After my three months in Haifa, I thought that I had developed at least a hint of an understanding what living in Israel felt like. The feeling I had then I would describe as ‘burdened’. I attributed this to my high exposure to the conflict situation between Israel, Palestine, Jordan and Lebanon due to my classes and trips. But still, life in Haifa was ‘normal’ in a way – I went to cafes, the beach and museums or spent my time studying like I would in Germany.
However, the three following months in Ramallah were on a next level. I am happy not to have missed it, but they were the most intense experience in the exchange and left their mark. The days before and after my arrival were marked by military raids across the West Bank, protests against the judicial reform in Israel and strikes in several Palestinian cities. The earthquake(s) in Turkey and Syria followed, completed by more military raids in Nablus, demolitions, and evictions. Later came rockets from Gaza and Lebanon on the Golan Heights, bombs attacks on checkpoints or stabbing attacks in Tel Aviv or Jerusalem. Many things often happened only moments after I was there – my use of social media changed from entertainment to a source of vital information about safe/unsafe roads or closed areas. Living and working in Ramallah meant not only being exposed to what happened in the West Bank, but also having to follow the events within Israel – more than I had in Haifa – since they had a direct impact on our life too. Ramadan and the judicial reform (and its protests) didn’t really contribute to ease up.
In Ramallah I found a room within a few days, a sports club within a week and friends within seconds. The living circumstances in Ramallah were in some ways different from Haifa – traveling was lengthy and tedious, climbing or hiking trips had to be planned away from settlers and most of the time I wasn’t working since everyone was (involuntarily) on strike. The contact with the people was direct and I spent nearly every evening either cooking, eating out or playing games – all the while discussing political issues. The prices definitely also played a role – the only thing which is cheap in Israel was public transport, while more was affordable in the West Bank. While the circumstances were not fun, on a personal level I am very happy to have done my internship there. I learned a lot about the peacekeeping work in the region, its struggles, but also got an idea of what used to be a rather blank spot on the map when living in Haifa.

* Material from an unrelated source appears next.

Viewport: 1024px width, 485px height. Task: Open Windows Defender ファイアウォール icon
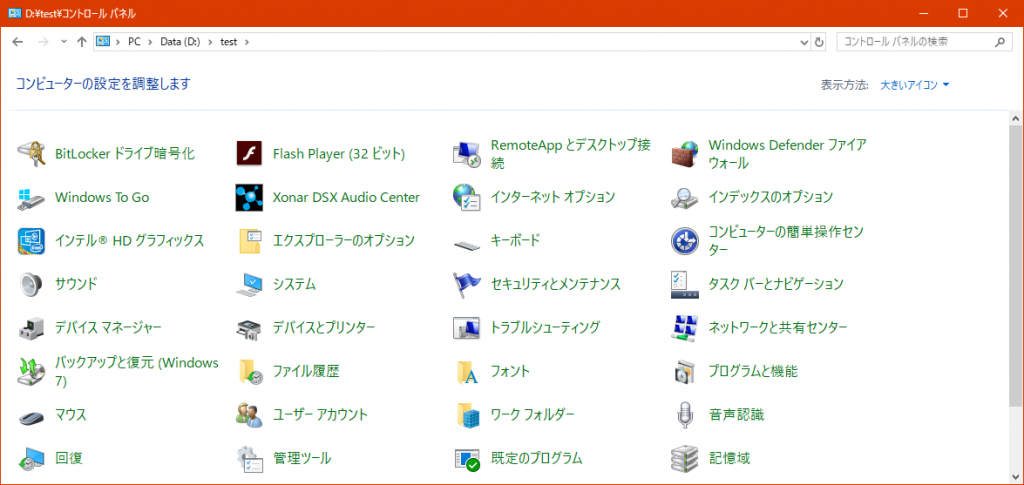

When I left Israel and the West Bank after six months, I was in a way relieved to get out of there in one piece, but also drawn back to it – due to the friends I made in Ramallah and Haifa, the food (which I surprisingly haven’t mentioned before) and the oh-so-many issues I have yet to learn about. If I can, I would love to return. Not because of my academic experience, but because of the diversity this region has to offer, the people and their hope which nevertheless persists. If you are interested in Haifa or Israel, don’t be deterred by non-existing replies to emails (WhatsApp works instead), weird rules or bureaucratic hurdles. The nature, the people, the history (and its relation to Germany), the food, the discussions and everything else is definitely worth it.